▶ _Description of the task_:
All the data that follows should be repeated exactly, without a single picture.

──────── Materials provided ────────

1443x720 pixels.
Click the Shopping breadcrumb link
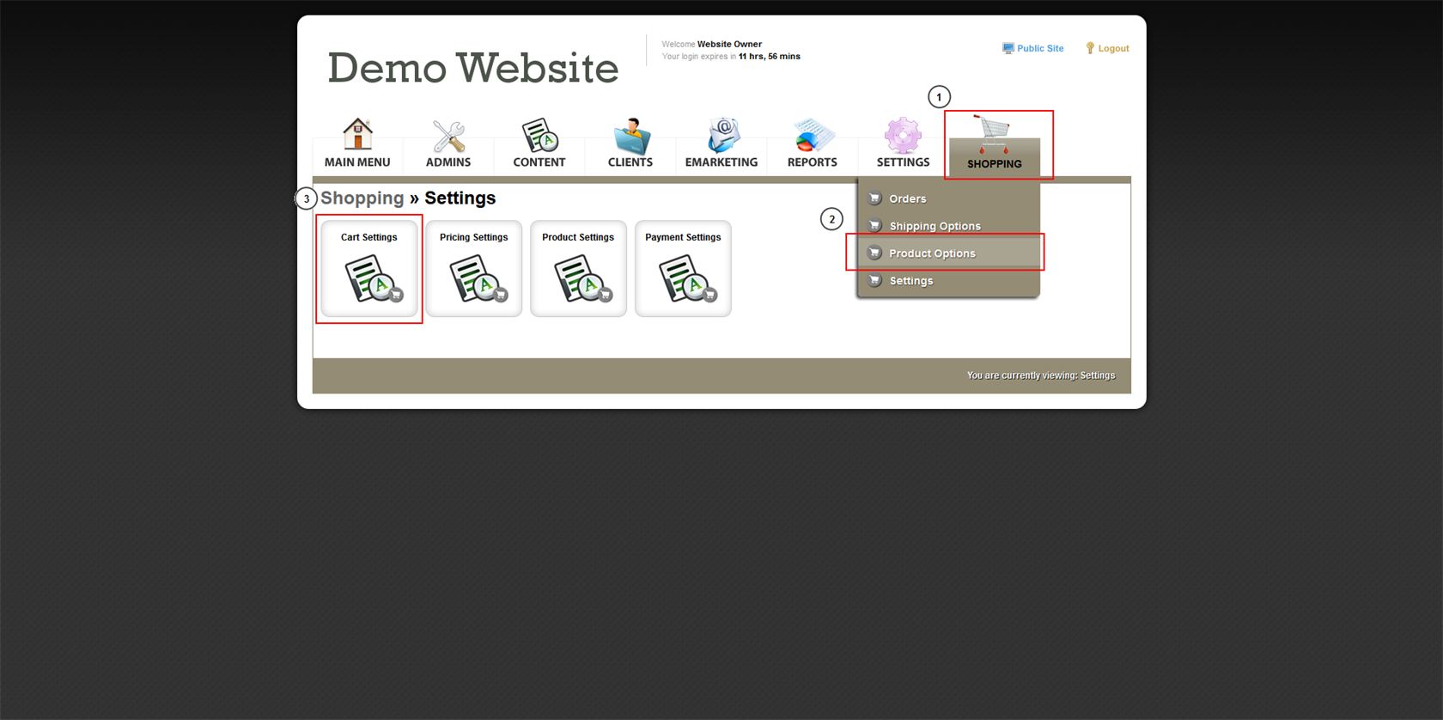tap(362, 198)
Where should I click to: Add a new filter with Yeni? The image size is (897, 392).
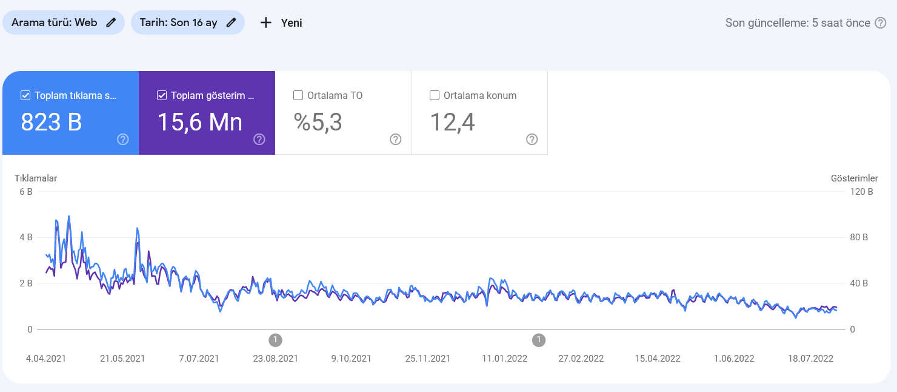point(281,23)
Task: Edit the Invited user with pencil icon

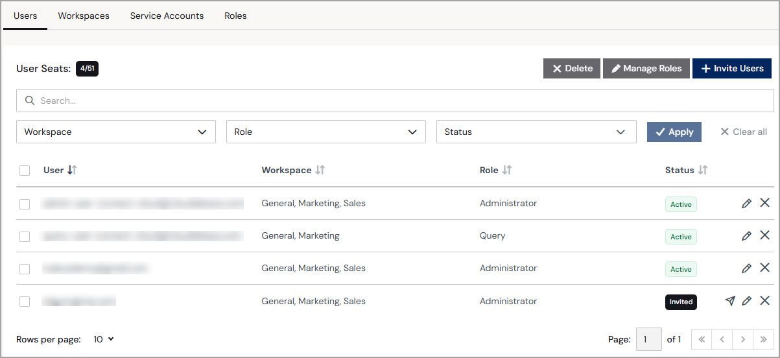Action: (746, 301)
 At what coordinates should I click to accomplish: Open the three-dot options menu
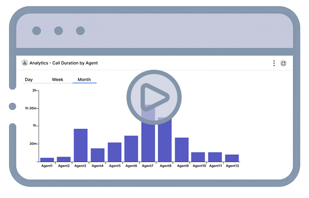pyautogui.click(x=274, y=63)
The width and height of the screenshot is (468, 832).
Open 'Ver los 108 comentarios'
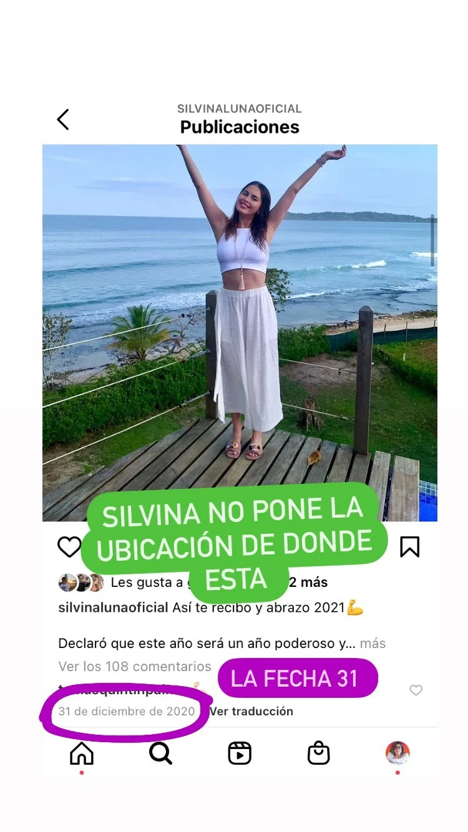click(x=135, y=666)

────────

▶ _Your solution_:
1443x720 pixels.
Click the Shopping breadcrumb link
tap(362, 198)
Where should I click to: Add a new filter with Yeni? The image size is (897, 392).
point(281,23)
Task: Edit the Invited user with pencil icon

Action: (746, 301)
 At what coordinates should I click to accomplish: Open the three-dot options menu
pyautogui.click(x=274, y=63)
The width and height of the screenshot is (468, 832).
Open 'Ver los 108 comentarios'
click(x=135, y=666)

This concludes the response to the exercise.